And you will need to have adequate guidelines for submissions.
You will need to be clear on what it is that you will be asking
the sponsor to provide you in order to take the decision. And
you need to have competent evaluation committee and you need to
have a very consistent and an informed decision maker.
So again it’s challenges on all sides of the equation. I
think it is also important to think in terms of the
inclusiveness in the decision making process and that everybody
can have input to this process, not only industry but
particularly increasingly patient groups that may be in a
position to provide important information particularly when it
comes to value judgments. There are also issues around the
reimbursement committee and how do you manage potential
conflicts of interest. Most of the governments obviously work
with external experts in this field. It is important to have
clear guidelines on how do you manage these potential conflict
of interest. And finally in many countries we have health
technology assessment agencies that most of the time is not
directly linked with the reimbursement decisions but often do a
lot of contractual work for them. At a national level there are
needs and possibilities for bringing things together. When using
cost effectiveness analysis, there are growing requirements and
there’s definitely an increasing need for resources. All the
national governments that get involved in this, you get rapidly
expanding expert committees and institutions. One has to relate
cost-effectiveness evaluations to the values and the goals and
also to the priorities of your health care system. Cost
effectiveness, is not in a vacuum but you need to relate it in
the health care environment in which you are. And again you also
need to be able to effectively implement it. If you are not able
to target patient groups on certain indications, then your
initial analysis may be not very useful. The whole issue around
“silo budgeting” obviously puts challenges to the implementation
of this as well. Also increasingly because we do not get the
data often that we would like to have in order to take the
reimbursement decision, we are increasingly trying to look at
sort of shared decision making or, instead of just saying,
“okay, we are going to reimburse this drug”, that we get more
conditional reimbursements and that we look at therapeutic
outcomes down the line and that we make agreements with industry
either in terms of price volume arrangements or in terms of
therapeutic outcomes. The example of interferon in the UK may be
an interesting thing to look at. We have to realize that again
often at the moment of the reimbursement decision, we’re in an
imperfect world. We do not get all the information we need. And
we want to see in which way we can under a conditional
arrangement, try to get better decisions but also better data
down the line.
That brings us again to the issue of point decisions
vis-a-vis continuous evaluation and how do you bring new
information into your initial assessment. There are also still
quite a lot of challenges around DALYs, QALYs, and value
considerations. These issues when reimbursement authorities are
taking decisions will need to be further debated and informed.
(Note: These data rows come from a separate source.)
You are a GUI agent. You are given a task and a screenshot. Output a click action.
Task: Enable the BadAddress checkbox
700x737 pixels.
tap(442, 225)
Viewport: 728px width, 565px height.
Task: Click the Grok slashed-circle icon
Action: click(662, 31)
For example, it may have to do with survival and quality of life
in severe diseases. Although QALYs try to take that into
consideration, but as reimbursement authority, you will be
inclined to look more at survival in severe diseases, to rule of
rescue (those people who happen to suffer from diseases that
only affect very few people, obviously they would have the same
right and the same equitable right to have access to drugs).
There are discussions about “fair innings”. Yesterday somebody
talked about one of the countries where it appeared that
intravenous drug users were not getting the medicines they
needed: so implicit decisions in health care systems are made
where certain people might not get the drugs that they needed
because of certain fault and culpability considerations. An
important issue again is the potential for misuse and leakage:
if your system is not able to target patients, then you might
end up with a decision that gives you a lot of extra costs
without getting more benefits around that. A final word on
international collaboration: a Euro NICE? It’s very important to
recognize that each system is different and that there are also
different levers and different solutions in each system.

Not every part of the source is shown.